— BEGIN —

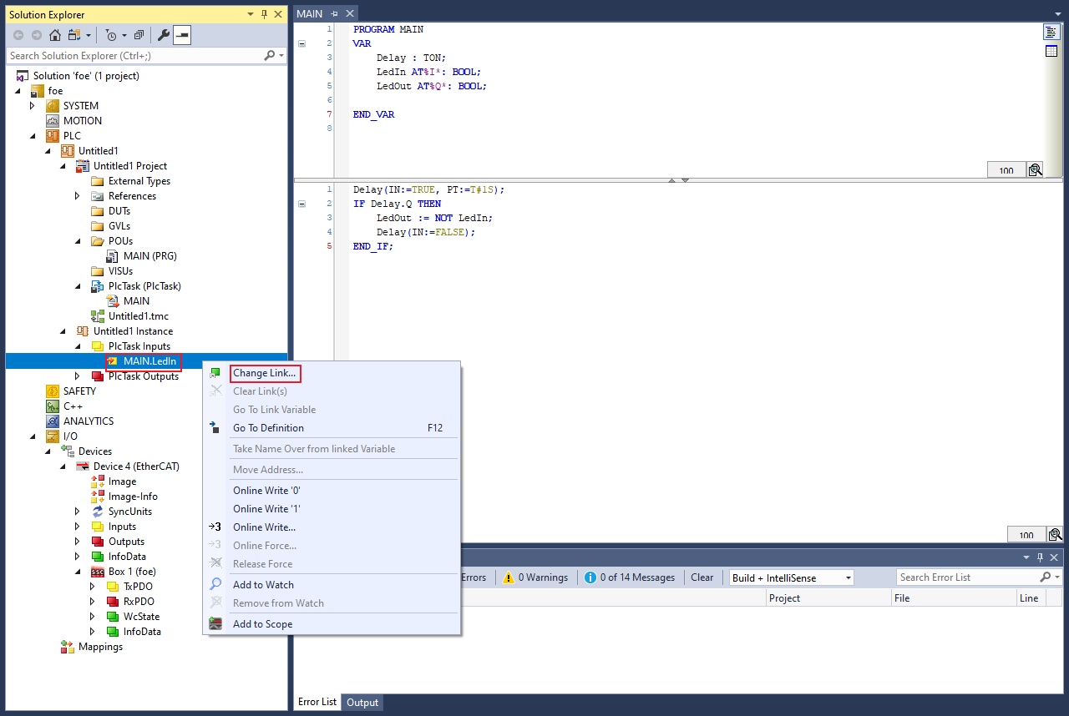This screenshot has height=716, width=1069.
Task: Click the Home icon in Solution Explorer
Action: [x=55, y=35]
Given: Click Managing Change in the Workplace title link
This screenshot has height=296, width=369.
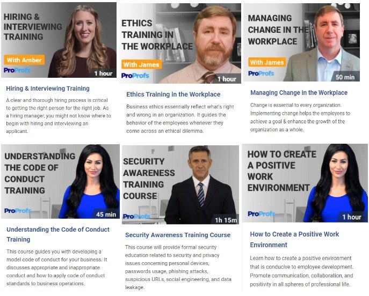Looking at the screenshot, I should [x=299, y=93].
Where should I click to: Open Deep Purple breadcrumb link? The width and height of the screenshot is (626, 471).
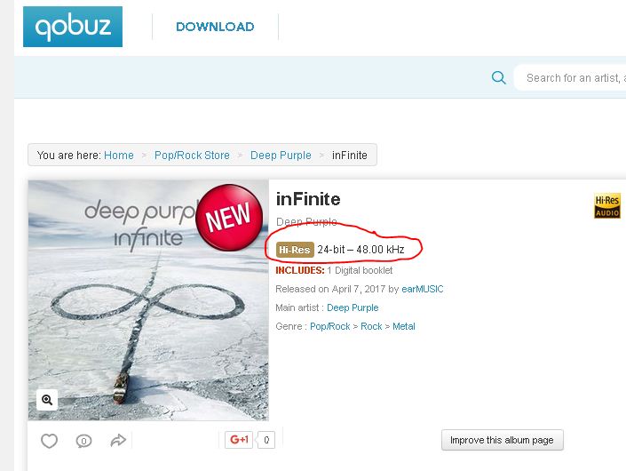[281, 155]
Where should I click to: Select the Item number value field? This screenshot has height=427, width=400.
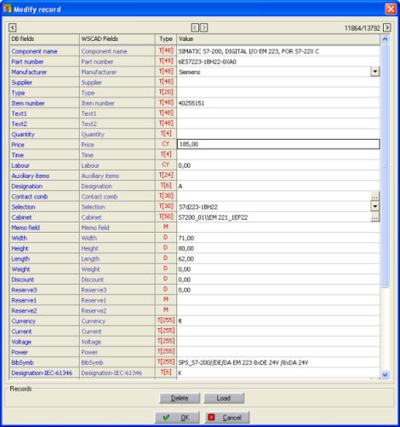[x=278, y=103]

— END —

## Task instructions
Copy out all of the data above word for word, leaving out the pictures.

## Correct response
This screenshot has height=716, width=1069.
Task: Click the Home icon in Solution Explorer
Action: [x=55, y=35]
Given: Click Managing Change in the Workplace title link
This screenshot has height=296, width=369.
Looking at the screenshot, I should [x=299, y=93].
Where should I click to: Open Deep Purple breadcrumb link? The width and height of the screenshot is (626, 471).
[281, 155]
Where should I click to: Select the Item number value field? This screenshot has height=427, width=400.
[x=278, y=103]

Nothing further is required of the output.